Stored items
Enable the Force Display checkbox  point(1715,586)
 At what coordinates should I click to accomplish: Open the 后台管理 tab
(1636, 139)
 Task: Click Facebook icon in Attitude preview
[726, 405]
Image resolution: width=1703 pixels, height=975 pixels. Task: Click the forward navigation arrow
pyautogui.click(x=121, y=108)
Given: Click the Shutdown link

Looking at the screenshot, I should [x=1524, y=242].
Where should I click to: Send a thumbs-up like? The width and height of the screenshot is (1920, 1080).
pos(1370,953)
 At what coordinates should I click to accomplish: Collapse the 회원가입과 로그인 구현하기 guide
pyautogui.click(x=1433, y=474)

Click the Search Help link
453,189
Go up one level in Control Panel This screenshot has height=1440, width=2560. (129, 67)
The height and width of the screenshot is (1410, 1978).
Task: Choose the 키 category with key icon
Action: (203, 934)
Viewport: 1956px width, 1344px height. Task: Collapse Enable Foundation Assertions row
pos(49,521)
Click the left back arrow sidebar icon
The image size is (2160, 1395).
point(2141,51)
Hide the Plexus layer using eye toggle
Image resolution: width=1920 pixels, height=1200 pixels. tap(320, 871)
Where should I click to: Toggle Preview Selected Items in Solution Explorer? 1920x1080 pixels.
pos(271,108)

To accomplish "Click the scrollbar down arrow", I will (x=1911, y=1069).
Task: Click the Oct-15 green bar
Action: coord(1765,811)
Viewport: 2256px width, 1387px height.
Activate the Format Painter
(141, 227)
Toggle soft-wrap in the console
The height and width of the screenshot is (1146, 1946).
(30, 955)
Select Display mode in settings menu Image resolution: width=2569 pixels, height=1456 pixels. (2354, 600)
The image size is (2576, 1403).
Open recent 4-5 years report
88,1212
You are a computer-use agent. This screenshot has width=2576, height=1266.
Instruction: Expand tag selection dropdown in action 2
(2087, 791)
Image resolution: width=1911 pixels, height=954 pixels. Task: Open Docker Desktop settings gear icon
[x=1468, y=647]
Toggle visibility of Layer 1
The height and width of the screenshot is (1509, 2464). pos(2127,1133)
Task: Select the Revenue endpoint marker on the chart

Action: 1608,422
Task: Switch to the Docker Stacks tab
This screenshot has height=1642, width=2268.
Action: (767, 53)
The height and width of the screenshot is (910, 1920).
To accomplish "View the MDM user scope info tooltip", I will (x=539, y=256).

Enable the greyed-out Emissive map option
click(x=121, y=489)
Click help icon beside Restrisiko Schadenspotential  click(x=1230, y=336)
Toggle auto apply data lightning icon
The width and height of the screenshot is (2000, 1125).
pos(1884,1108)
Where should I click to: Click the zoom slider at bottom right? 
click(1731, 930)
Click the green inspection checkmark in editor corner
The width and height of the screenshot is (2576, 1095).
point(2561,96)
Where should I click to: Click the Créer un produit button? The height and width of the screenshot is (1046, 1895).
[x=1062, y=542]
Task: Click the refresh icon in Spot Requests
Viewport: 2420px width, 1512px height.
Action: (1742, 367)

### Exercise details
Write down exactly the span of lines above from the one containing "Task: Select the" to the one containing "Toggle auto apply data lightning icon", both ends included.

### Exercise answer
Task: Select the Revenue endpoint marker on the chart

Action: 1608,422
Task: Switch to the Docker Stacks tab
This screenshot has height=1642, width=2268.
Action: (767, 53)
The height and width of the screenshot is (910, 1920).
To accomplish "View the MDM user scope info tooltip", I will (x=539, y=256).

Enable the greyed-out Emissive map option
click(x=121, y=489)
Click help icon beside Restrisiko Schadenspotential  click(x=1230, y=336)
Toggle auto apply data lightning icon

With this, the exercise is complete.